建設業界の働き方改革について具体的な方策を講演した日本コンサルタントグループの菅原政郎さん=佐賀市のグランデはがくれ

 建設業界の働き方改革について学ぶセミナーがこのほど、佐賀市で開かれた。日本コンサルタントグループ(東京)の菅原政郎氏が講師を務め、「長時間労働の是正」と題して講演。働き方改革が求められる同業界の問題点を指摘し、「働き方改革の本質は業務の見直しによる生産性の向上にある」と指摘した。

 菅原さんは建設業界で4週8休が達成されている企業が全体の1割以下であるデータを示し、同業界での長時間労働が目立っている点について触れ、「働き方改革は経営者が自ら積極的に進めることが重要。

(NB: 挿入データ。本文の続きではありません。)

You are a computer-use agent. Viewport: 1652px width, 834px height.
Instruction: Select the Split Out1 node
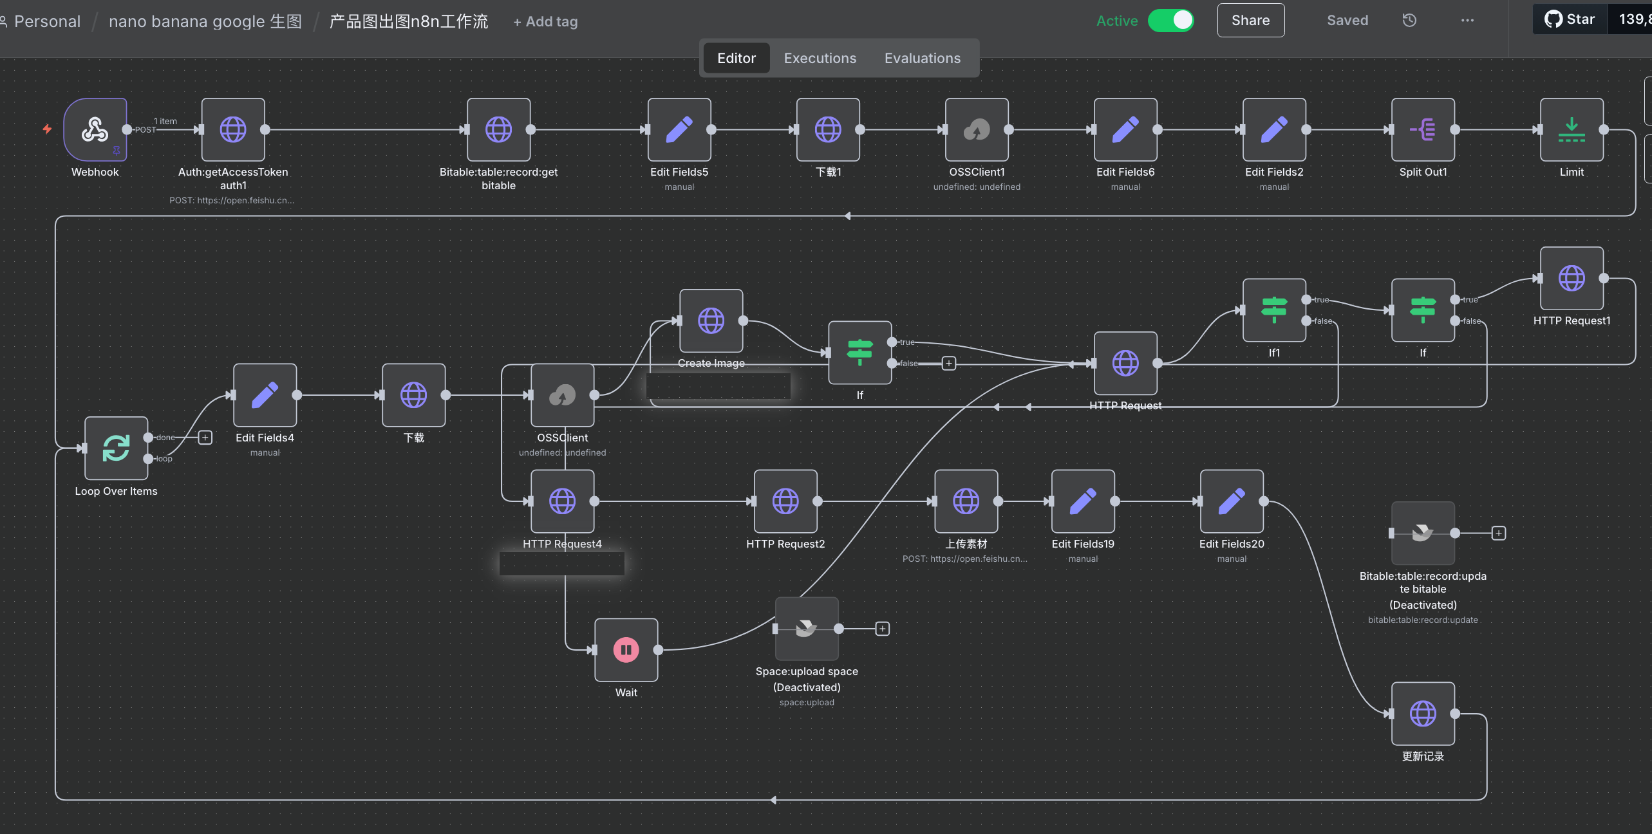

ただ、業務時間が削減されることで人材育成や技術継承に影響が出ないようにもすべき」と伝えた。

 建設現場での働き方改革を進めるための方策として、具体的な業務計画の立案や工程会議の改革を進めて会社の仕組みを変える必要性を説き、「建設現場の生産性向上には手順と意味を理解し、目標期日を決めて取り組む必要がある」と強調した。この他に働き方改革の環境整備のための人事制度や賃金制度についても解説した。

 セミナーは県主催で、県内の建設会社などから約90人が聴講した。